** Listed entries follows **

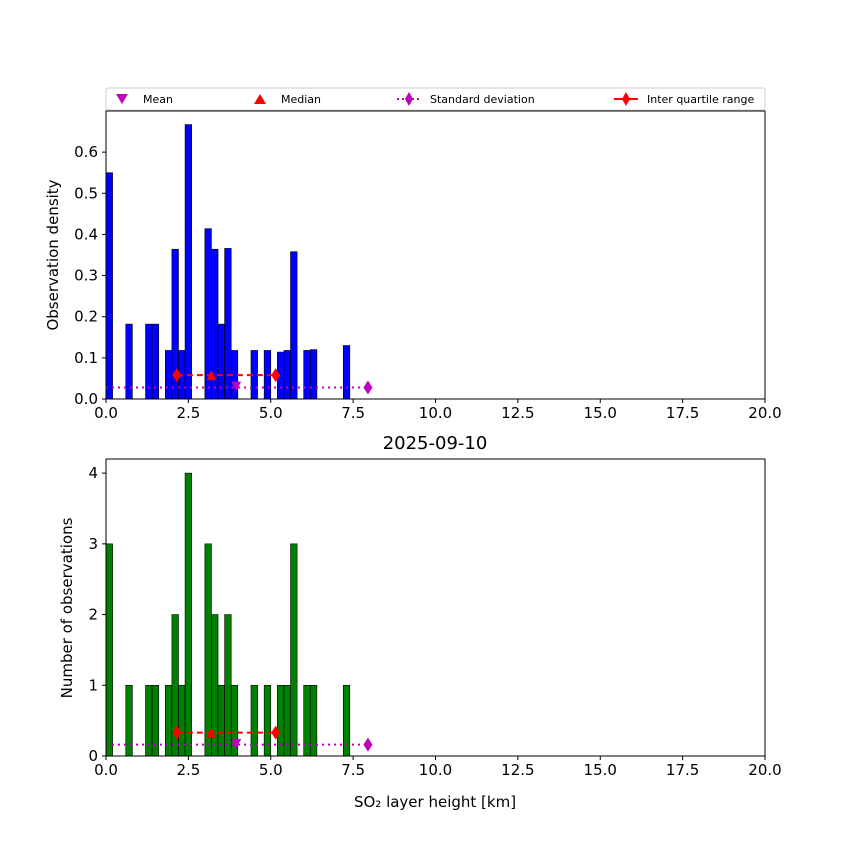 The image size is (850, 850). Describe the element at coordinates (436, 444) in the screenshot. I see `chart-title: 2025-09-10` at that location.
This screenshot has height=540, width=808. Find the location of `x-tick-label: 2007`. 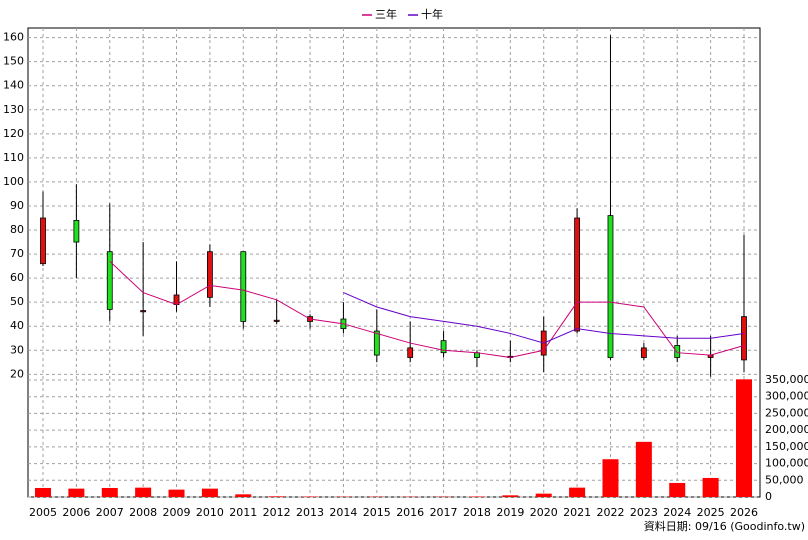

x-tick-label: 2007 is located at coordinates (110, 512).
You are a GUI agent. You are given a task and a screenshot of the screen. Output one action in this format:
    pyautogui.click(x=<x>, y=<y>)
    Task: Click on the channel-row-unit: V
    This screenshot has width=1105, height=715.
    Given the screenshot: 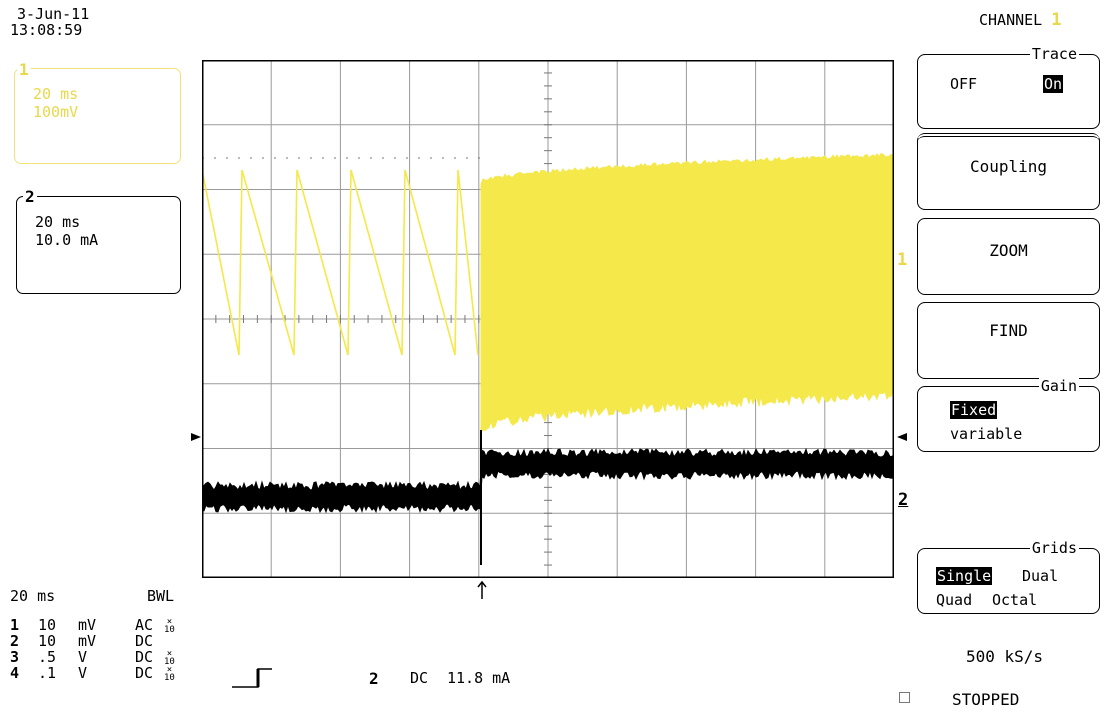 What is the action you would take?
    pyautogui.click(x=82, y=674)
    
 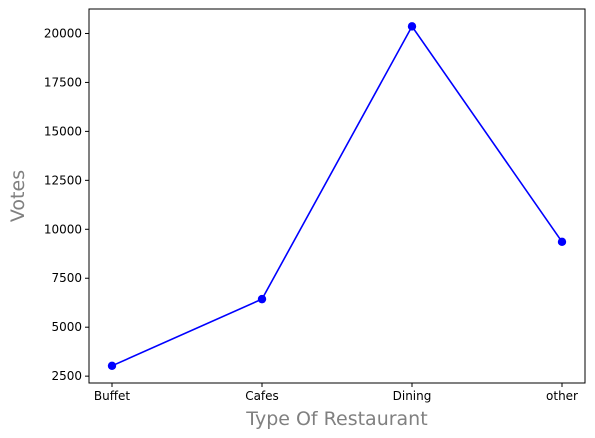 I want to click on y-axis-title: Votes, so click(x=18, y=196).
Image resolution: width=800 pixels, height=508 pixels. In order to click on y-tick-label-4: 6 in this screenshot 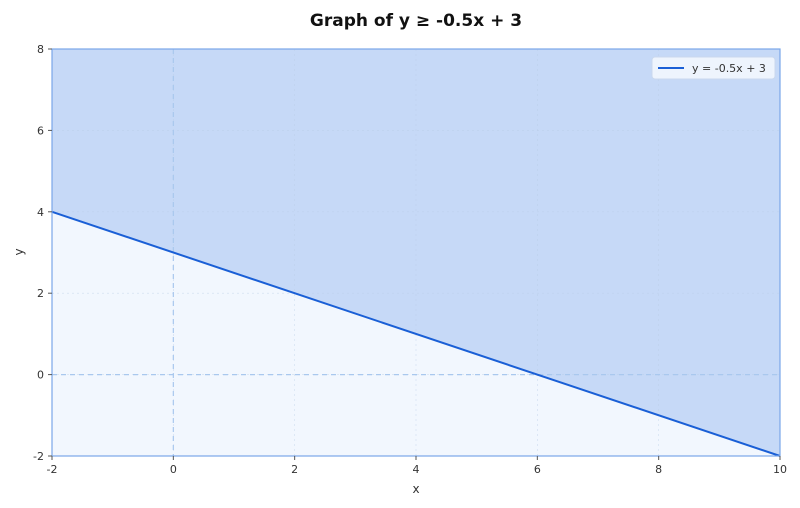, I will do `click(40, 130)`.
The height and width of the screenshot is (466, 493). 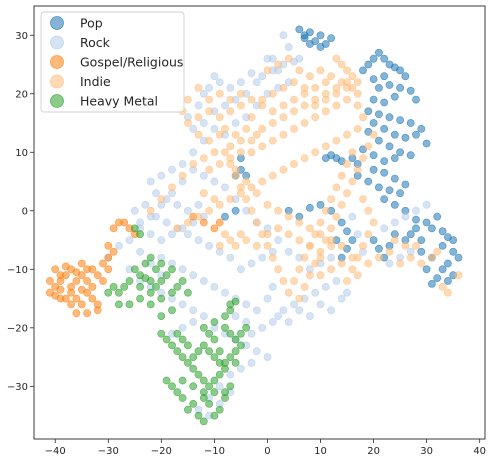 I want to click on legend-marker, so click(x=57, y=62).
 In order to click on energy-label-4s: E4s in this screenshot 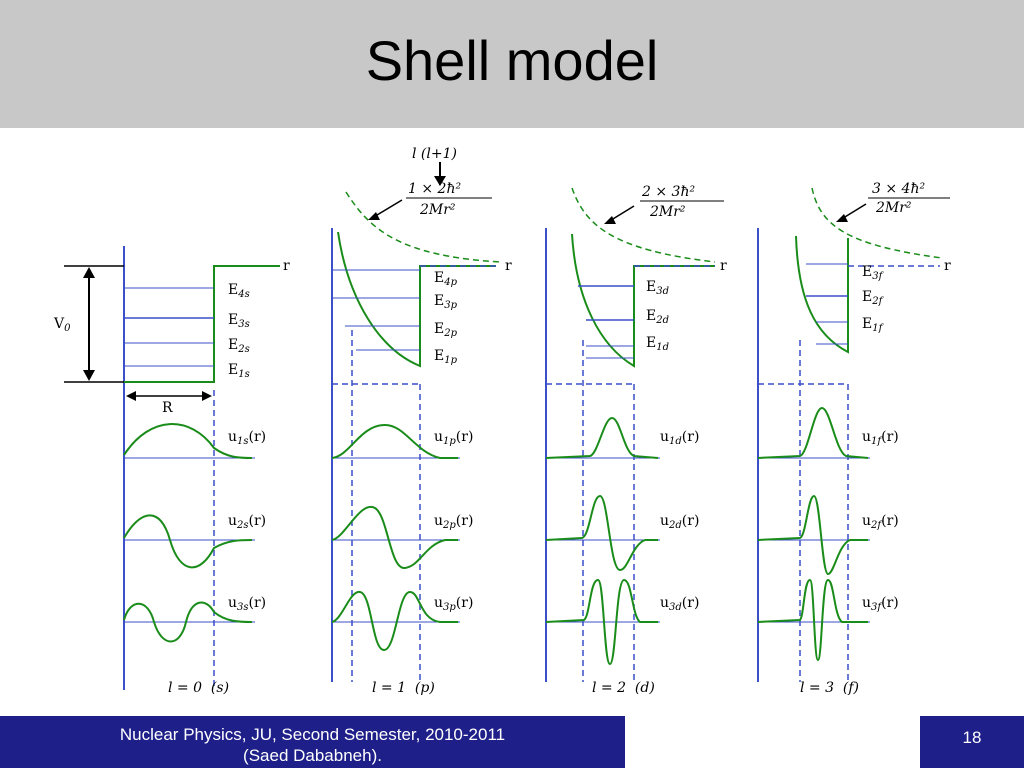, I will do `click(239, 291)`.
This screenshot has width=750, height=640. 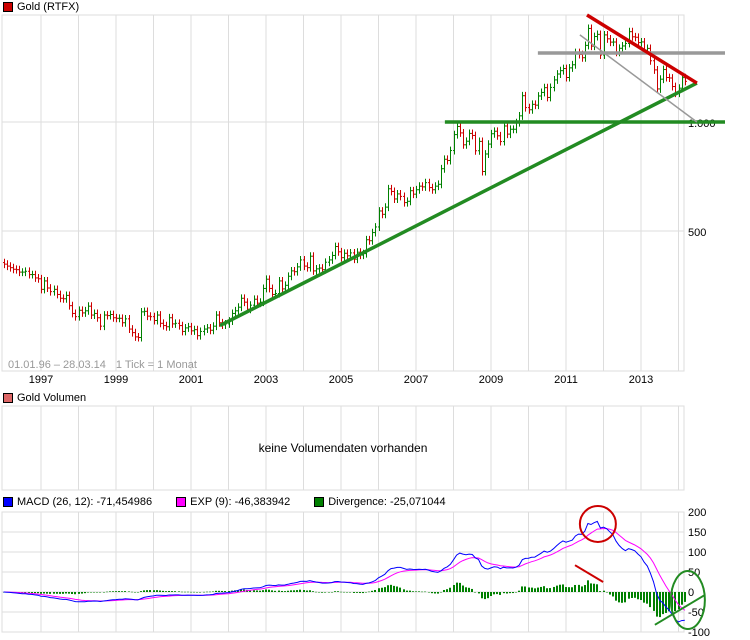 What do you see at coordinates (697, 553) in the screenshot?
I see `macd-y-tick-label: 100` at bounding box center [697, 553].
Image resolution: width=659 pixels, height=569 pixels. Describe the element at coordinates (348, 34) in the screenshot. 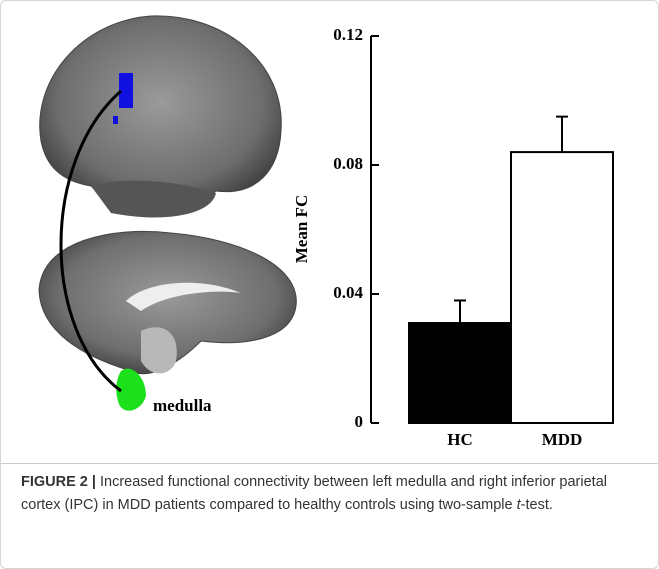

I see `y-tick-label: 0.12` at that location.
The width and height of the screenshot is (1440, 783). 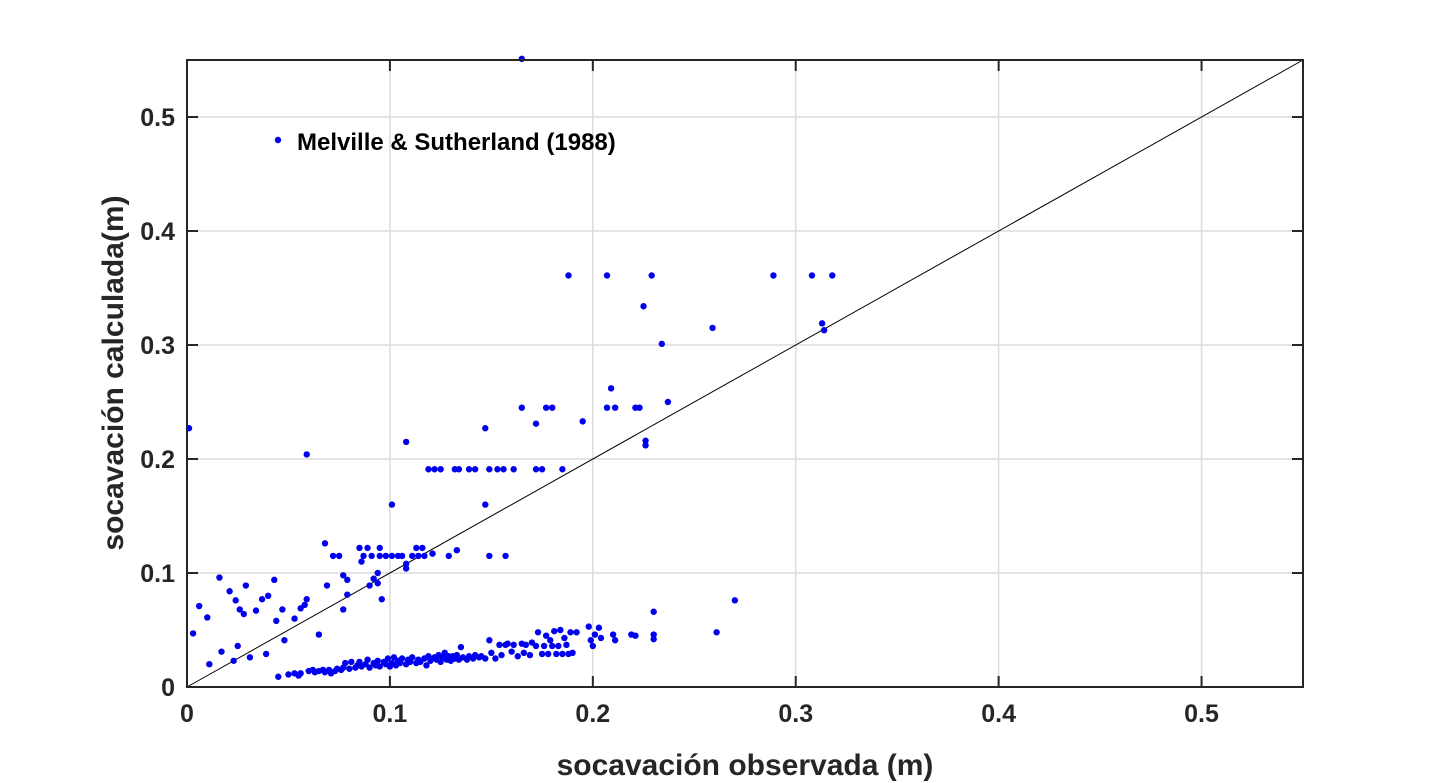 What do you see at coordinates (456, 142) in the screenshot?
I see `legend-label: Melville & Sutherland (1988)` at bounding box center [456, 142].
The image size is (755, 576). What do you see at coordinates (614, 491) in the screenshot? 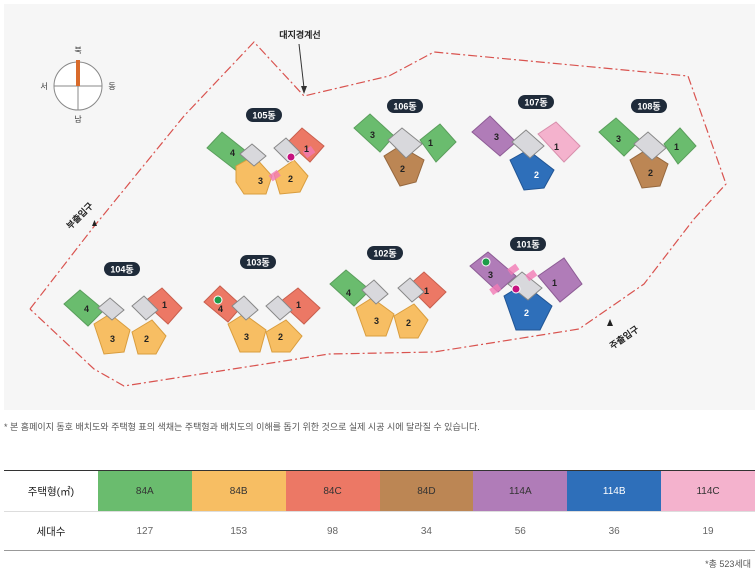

** End of Listed entries **

§ Exercise directions: Can you reproduce the rows word for word, from the very start through the line containing "x-tick-label: 2007 is", with both ends included and the pictures left out?

§ Reply:
 The image size is (850, 850). Describe the element at coordinates (436, 444) in the screenshot. I see `chart-title: 2025-09-10` at that location.
This screenshot has height=540, width=808. Find the location of `x-tick-label: 2007`. 

x-tick-label: 2007 is located at coordinates (110, 512).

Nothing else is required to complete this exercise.